▶ [WHAT THE EXERCISE ASKS]: Copy exactly the lines from the one containing "784x531 pixels. At" through the last line of the records below, including both, and leave out any pictures.

▶ [DATA SHOWN]:
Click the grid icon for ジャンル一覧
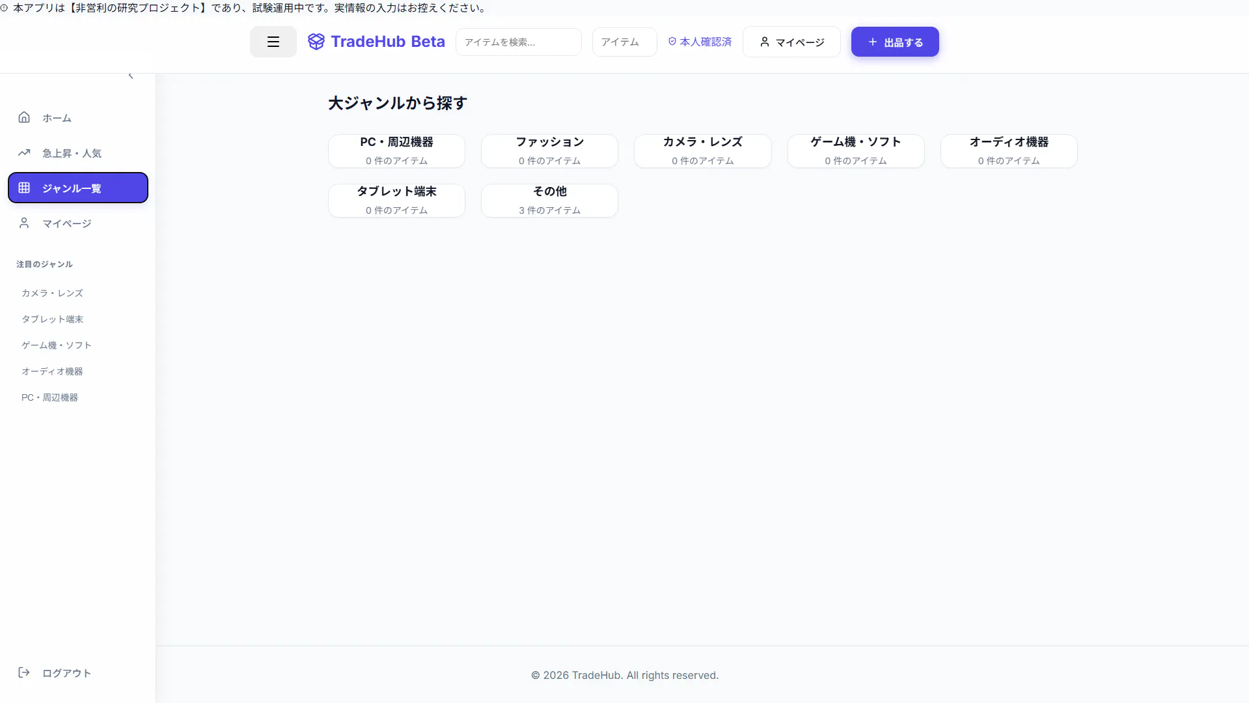This screenshot has width=1249, height=703. point(24,188)
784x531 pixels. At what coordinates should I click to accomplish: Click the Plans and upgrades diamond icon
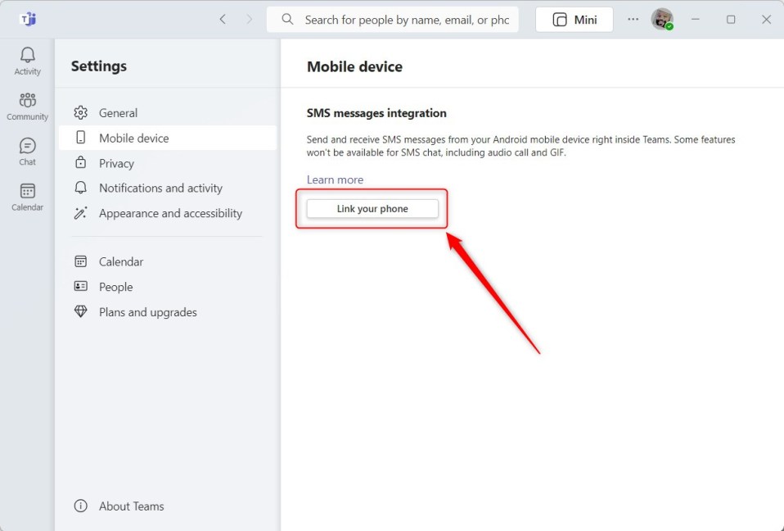tap(80, 311)
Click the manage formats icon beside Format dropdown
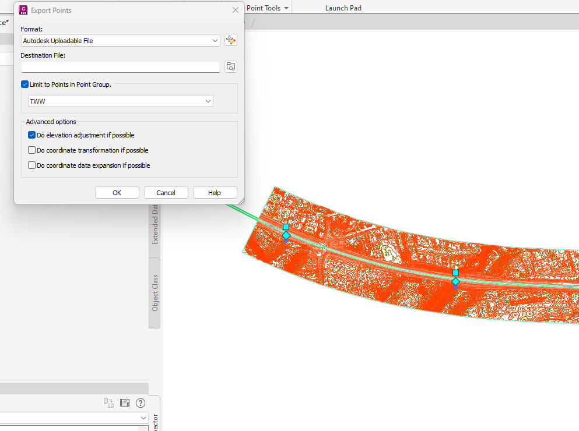Image resolution: width=579 pixels, height=431 pixels. 230,40
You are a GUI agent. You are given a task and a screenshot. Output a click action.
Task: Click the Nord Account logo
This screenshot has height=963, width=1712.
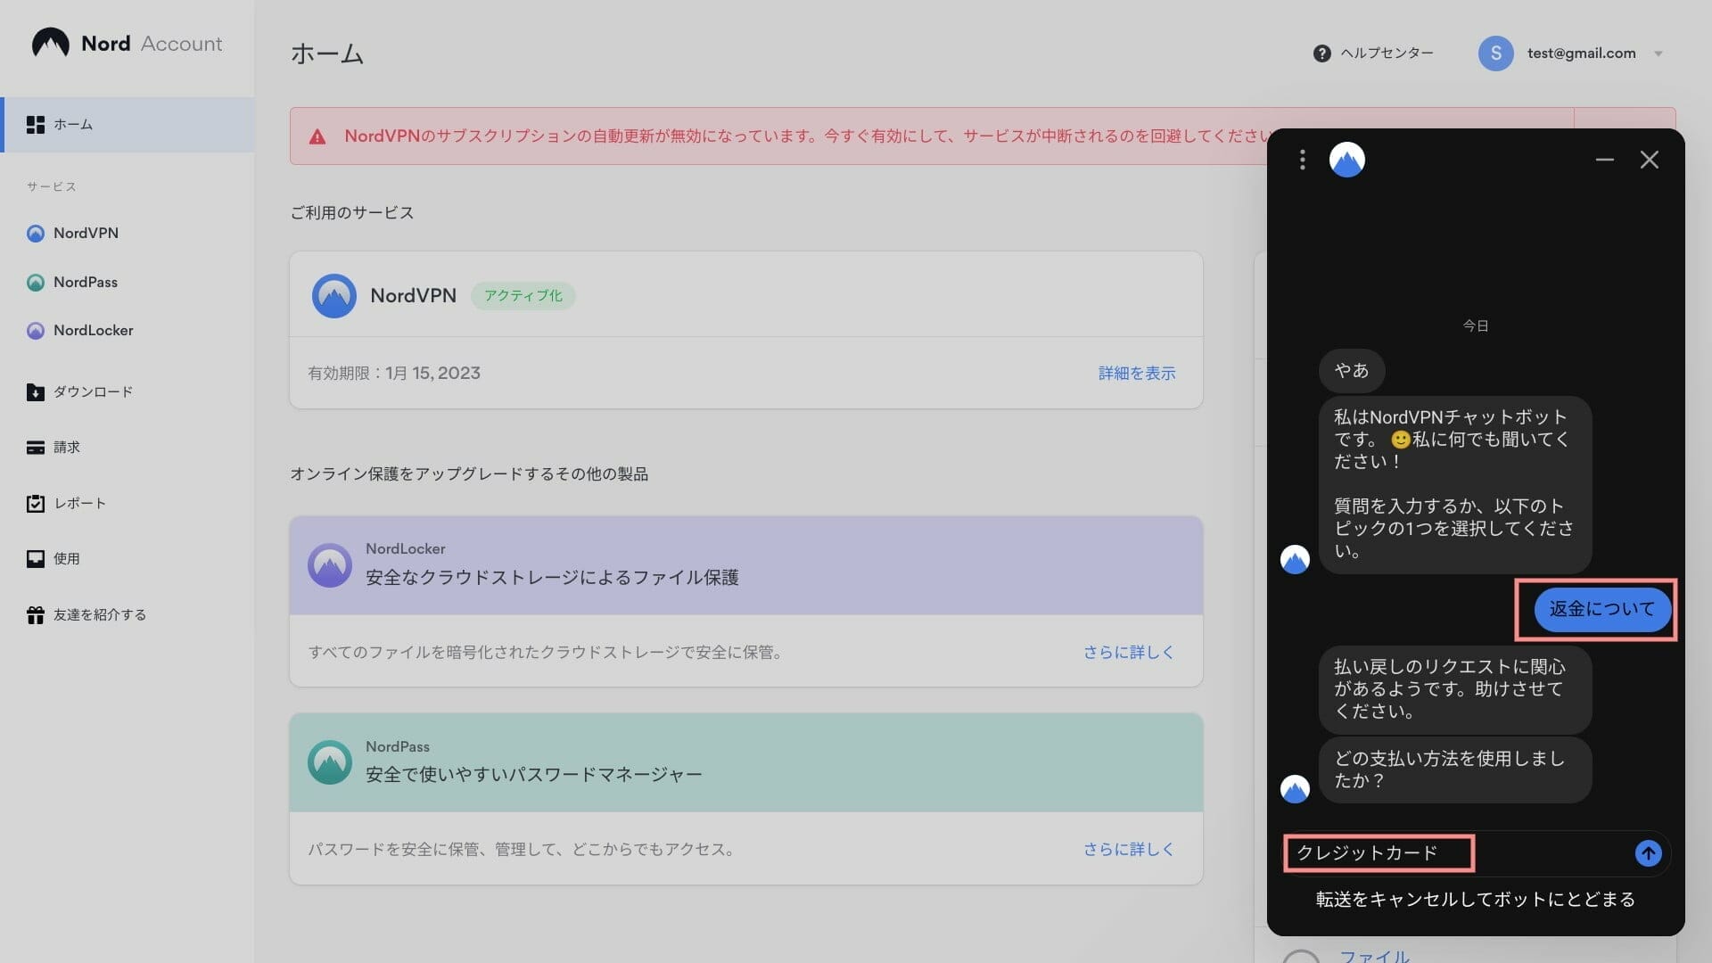click(x=127, y=44)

▶ [WRITTEN RESPONSE]:
784x531 pixels. At what coordinates should I click to accomplish: Click the Plans and upgrades diamond icon
tap(80, 311)
Click the manage formats icon beside Format dropdown
Image resolution: width=579 pixels, height=431 pixels. 230,40
You are a GUI agent. You are given a task and a screenshot. Output a click action.
Task: Click the Nord Account logo
This screenshot has height=963, width=1712.
click(x=127, y=44)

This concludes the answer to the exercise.